On Friday, Feb. 17, Japan’s anime powerhouse Studio Ghibli released another emotional tour-de-force to American audiences with its adaptation of Mary Norton’s children’s novel The Borrowers.
The film’s screenplay was originally written by Ghibli’s iconic storyteller, Hayao Miyazaki, who was also responsible for internationally-acclaimed hits such as My Neighbor Totoro, Princess Mononoke and Spirited Away.
However, since The Secret World of Arrietty marked the debut of Ghibli’s youngest director, 36-year-old animator Hiromasa Yonebayashi, the film sparked a couple of questions from loyal fans of the studio: would Yonebayashi’s directing live up to the high standards already set by Miyazaki? Would his film do justice to the original novel or expand upon the existing film adaptations?

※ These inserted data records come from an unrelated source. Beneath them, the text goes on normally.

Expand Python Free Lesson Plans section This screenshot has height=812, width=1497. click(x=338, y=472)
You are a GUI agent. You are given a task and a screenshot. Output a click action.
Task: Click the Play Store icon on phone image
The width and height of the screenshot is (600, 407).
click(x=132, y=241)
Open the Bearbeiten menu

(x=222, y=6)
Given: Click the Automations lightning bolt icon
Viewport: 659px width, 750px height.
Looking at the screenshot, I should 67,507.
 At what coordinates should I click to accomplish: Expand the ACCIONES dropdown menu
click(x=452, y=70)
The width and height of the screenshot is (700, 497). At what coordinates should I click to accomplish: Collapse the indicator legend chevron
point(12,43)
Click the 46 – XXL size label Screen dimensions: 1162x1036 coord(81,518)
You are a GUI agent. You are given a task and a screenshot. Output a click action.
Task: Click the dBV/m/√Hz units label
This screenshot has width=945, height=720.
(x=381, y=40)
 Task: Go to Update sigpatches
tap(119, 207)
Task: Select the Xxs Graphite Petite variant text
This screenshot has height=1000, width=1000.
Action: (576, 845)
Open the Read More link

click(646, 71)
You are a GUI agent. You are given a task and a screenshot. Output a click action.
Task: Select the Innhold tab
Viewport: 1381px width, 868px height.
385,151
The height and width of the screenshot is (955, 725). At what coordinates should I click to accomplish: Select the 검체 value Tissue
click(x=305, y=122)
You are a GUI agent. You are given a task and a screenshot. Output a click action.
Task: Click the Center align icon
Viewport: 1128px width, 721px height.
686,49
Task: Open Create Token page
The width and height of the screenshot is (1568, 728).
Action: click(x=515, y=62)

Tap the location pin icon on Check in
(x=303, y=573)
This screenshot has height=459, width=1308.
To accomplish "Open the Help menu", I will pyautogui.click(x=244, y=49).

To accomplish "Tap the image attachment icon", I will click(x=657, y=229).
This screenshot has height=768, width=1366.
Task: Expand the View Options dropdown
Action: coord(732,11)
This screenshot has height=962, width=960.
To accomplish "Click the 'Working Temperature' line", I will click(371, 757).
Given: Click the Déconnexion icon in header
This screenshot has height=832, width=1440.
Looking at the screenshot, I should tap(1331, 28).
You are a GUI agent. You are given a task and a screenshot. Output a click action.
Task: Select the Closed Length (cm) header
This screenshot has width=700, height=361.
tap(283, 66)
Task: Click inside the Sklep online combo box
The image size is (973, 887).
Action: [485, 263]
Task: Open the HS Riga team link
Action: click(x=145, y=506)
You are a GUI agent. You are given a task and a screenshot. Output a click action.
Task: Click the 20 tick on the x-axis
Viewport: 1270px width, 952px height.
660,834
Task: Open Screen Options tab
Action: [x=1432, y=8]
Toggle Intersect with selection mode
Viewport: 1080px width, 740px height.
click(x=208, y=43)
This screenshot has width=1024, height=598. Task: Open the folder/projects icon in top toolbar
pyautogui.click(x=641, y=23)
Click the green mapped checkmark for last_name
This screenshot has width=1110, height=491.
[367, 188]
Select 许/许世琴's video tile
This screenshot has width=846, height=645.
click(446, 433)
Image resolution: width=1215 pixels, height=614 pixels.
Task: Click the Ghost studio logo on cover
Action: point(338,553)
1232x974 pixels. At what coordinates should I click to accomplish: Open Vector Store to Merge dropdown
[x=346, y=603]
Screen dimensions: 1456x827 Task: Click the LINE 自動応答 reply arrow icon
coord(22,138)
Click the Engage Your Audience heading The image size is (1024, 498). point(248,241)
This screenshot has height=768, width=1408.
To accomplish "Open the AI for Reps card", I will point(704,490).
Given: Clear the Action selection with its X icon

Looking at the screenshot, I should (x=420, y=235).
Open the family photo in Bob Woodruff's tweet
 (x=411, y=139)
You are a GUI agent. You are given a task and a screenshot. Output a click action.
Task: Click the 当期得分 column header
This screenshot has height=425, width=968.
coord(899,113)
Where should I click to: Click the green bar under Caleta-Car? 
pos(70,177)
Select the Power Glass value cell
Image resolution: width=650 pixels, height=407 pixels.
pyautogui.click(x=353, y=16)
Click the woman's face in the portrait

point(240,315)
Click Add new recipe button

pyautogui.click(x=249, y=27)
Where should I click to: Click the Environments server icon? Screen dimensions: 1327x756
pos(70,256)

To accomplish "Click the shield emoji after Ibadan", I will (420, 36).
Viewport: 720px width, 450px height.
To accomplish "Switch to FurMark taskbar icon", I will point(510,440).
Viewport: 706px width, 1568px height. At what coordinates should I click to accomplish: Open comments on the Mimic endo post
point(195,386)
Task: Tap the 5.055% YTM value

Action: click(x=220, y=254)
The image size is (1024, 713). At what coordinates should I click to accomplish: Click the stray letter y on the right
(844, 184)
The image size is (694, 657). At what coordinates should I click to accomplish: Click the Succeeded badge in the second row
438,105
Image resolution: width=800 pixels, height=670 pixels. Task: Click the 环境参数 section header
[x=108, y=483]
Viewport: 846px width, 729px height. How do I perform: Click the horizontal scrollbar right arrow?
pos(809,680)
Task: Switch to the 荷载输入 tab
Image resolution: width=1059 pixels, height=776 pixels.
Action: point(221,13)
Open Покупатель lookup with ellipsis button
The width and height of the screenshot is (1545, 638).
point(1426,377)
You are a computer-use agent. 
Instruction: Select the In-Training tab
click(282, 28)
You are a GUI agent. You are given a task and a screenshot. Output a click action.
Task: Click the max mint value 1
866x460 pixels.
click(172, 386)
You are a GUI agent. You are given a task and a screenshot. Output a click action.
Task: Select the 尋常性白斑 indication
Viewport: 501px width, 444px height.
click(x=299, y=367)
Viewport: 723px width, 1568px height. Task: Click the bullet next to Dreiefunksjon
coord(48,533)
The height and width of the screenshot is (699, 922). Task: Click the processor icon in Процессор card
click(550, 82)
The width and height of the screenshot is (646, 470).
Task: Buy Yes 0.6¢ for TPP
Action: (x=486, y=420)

Although a screening in Japanese with subtitles may have been more truthful to the film’s intended effect, Disney’s dubbed version of Arrietty proved to be an aesthetically playful, masterfully composed and unique adaptation of the story.
The film’s plot hinges around a family of “Borrowers,” tiny people no more than four inches tall, and their struggles to survive beneath the floorboards of an isolated house in western Tokyo as they quietly tap from the humans’ food supply.
The Borrower family’s 14-year-old daughter, Arrietty, experiences her first encounter with humans in the opening segments of the film, as she meets the pensive gaze of the house’s sickly 12-year-old boy, Sean.
Informed by the stories of “little people” that he had been told as a young child, Sean consistently tries to befriend Arrietty and help her family.
Arrietty’s startling revelation to the humans sparks her sense of fear but also her curiosity, much to the dismay of her deliberative parents.
Since exposure to humans had proven fatal in the past, Arrietty’s father, Pod, suggests leaving the area with the help of his friend – a comically rugged, bow-wielding Borrower named Spiller.
However, when Arrietty ventures to tell Sean the sad news, his pernicious housekeeper, Hara, discovers the existence of the Borrowers and does all in her power to remove them from the house, hiring pest control and even confining Arrietty’s mother, Homily, to a glass jar.
But as any well-intentioned children’s film should, Arrietty resolves with a simple yet powerful lesson, that friendship is an eternal virtue regardless of the years or miles apart that may seem to weaken it.
Grossing almost $9 million dollars in the US according to IMDb.com, apparently Arrietty’s charm has appealed to a wider audience than just children.
As someone who has watched and admired every Miyazaki film since the age of 10, I can safely say that Yonebayashi’s directing for Arrietty rivals Miyazaki’s, largely because of his tendency to utilize shots that instill the viewer with the wonderful sensation of feeling like a four-inch person.
The lovingly animated scenes of Arrietty running through towering columns of vibrantly-hued flowers and grass, playing with dog-sized rolly-polies and scaling the walls of an enormous human kitchen personify the exciting adventure of a Borrower’s life.
Yonebayashi’s subtlety also proves to be one of his strengths as he encourages certain moods throughout the film—for example, his focus lingers on the ground as spots of rainfall start to bleed into each other in order to emphasize Sean’s loneliness.
The score of Arrietty, composed by French musician Cécile Corbel, is also worth noting. Corbel’s ethereal harp melodies accentuate the film’s more dramatic moments as well as its more uplifting ones, which is especially true of the film’s catchy theme song.
Nervous about his abilities as a director, Yonebayashi sought the advice of Miyazaki often in the first stages of production but continued largely without his help later on, according to IMDb.com.
In spite of his initial self-consciousness, Arrietty more than affirms Yonebayashi’s ability to direct for Studio Ghibli in Miyazaki’s stead. Additionally, with a more forgiving portrayal of the humans, Yonebayashi improves upon the applicability of the original novel, as well as its film adaptations, to a 21st-century child audience.
As they once felt for Miyazaki, Studio Ghibli fans should now look forward to what Yonebayashi has to offer for Studio Ghibli in the coming years due to this excellent film.